Stored records:
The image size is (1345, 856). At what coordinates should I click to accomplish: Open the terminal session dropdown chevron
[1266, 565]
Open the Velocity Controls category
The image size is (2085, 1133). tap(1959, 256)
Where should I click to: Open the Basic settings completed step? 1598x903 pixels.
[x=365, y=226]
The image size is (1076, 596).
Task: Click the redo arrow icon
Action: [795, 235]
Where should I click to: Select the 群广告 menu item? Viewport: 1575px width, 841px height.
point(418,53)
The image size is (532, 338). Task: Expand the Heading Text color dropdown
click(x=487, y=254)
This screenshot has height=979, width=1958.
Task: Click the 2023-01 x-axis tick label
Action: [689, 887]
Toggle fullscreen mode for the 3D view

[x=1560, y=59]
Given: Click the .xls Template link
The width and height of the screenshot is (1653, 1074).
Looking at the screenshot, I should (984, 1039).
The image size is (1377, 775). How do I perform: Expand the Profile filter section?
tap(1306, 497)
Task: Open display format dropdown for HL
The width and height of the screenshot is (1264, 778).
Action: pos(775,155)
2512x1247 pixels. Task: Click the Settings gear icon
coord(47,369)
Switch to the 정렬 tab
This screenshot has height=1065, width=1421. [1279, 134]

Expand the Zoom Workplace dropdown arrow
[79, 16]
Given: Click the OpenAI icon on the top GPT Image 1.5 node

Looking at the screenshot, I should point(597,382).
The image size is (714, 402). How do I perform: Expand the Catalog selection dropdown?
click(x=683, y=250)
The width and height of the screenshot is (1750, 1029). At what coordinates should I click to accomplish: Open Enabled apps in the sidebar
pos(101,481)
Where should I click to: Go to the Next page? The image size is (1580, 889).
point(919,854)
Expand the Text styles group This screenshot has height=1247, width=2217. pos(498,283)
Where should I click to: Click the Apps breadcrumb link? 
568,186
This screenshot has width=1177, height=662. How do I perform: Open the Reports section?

GOAL OF THE EXERCISE:
Please transcribe the records in full, keeping every word as it is.

RESPONSE TO THE TASK:
The image size is (1345, 856). At what coordinates should I click to accomplish: Open the terminal session dropdown chevron
[1266, 565]
Open the Velocity Controls category
The image size is (2085, 1133). tap(1959, 256)
Where should I click to: Open the Basic settings completed step? 1598x903 pixels.
[x=365, y=226]
The image size is (1076, 596).
Task: Click the redo arrow icon
Action: [795, 235]
Where should I click to: Select the 群广告 menu item? Viewport: 1575px width, 841px height.
point(418,53)
The image size is (532, 338). Task: Expand the Heading Text color dropdown
click(x=487, y=254)
This screenshot has height=979, width=1958.
Task: Click the 2023-01 x-axis tick label
Action: [689, 887]
Toggle fullscreen mode for the 3D view

[x=1560, y=59]
Given: Click the .xls Template link
The width and height of the screenshot is (1653, 1074).
Looking at the screenshot, I should (984, 1039).
The image size is (1377, 775). How do I perform: Expand the Profile filter section?
tap(1306, 497)
Task: Open display format dropdown for HL
The width and height of the screenshot is (1264, 778).
Action: pos(775,155)
2512x1247 pixels. Task: Click the Settings gear icon
coord(47,369)
Switch to the 정렬 tab
This screenshot has height=1065, width=1421. [1279, 134]

Expand the Zoom Workplace dropdown arrow
[79, 16]
Given: Click the OpenAI icon on the top GPT Image 1.5 node

Looking at the screenshot, I should point(597,382).
The image size is (714, 402). How do I perform: Expand the Catalog selection dropdown?
click(x=683, y=250)
The width and height of the screenshot is (1750, 1029). At what coordinates should I click to accomplish: Open Enabled apps in the sidebar
pos(101,481)
Where should I click to: Go to the Next page? The image size is (1580, 889).
point(919,854)
Expand the Text styles group This screenshot has height=1247, width=2217. pos(498,283)
Where should I click to: Click the Apps breadcrumb link? 
568,186
This screenshot has width=1177, height=662. How do I perform: Open the Reports section?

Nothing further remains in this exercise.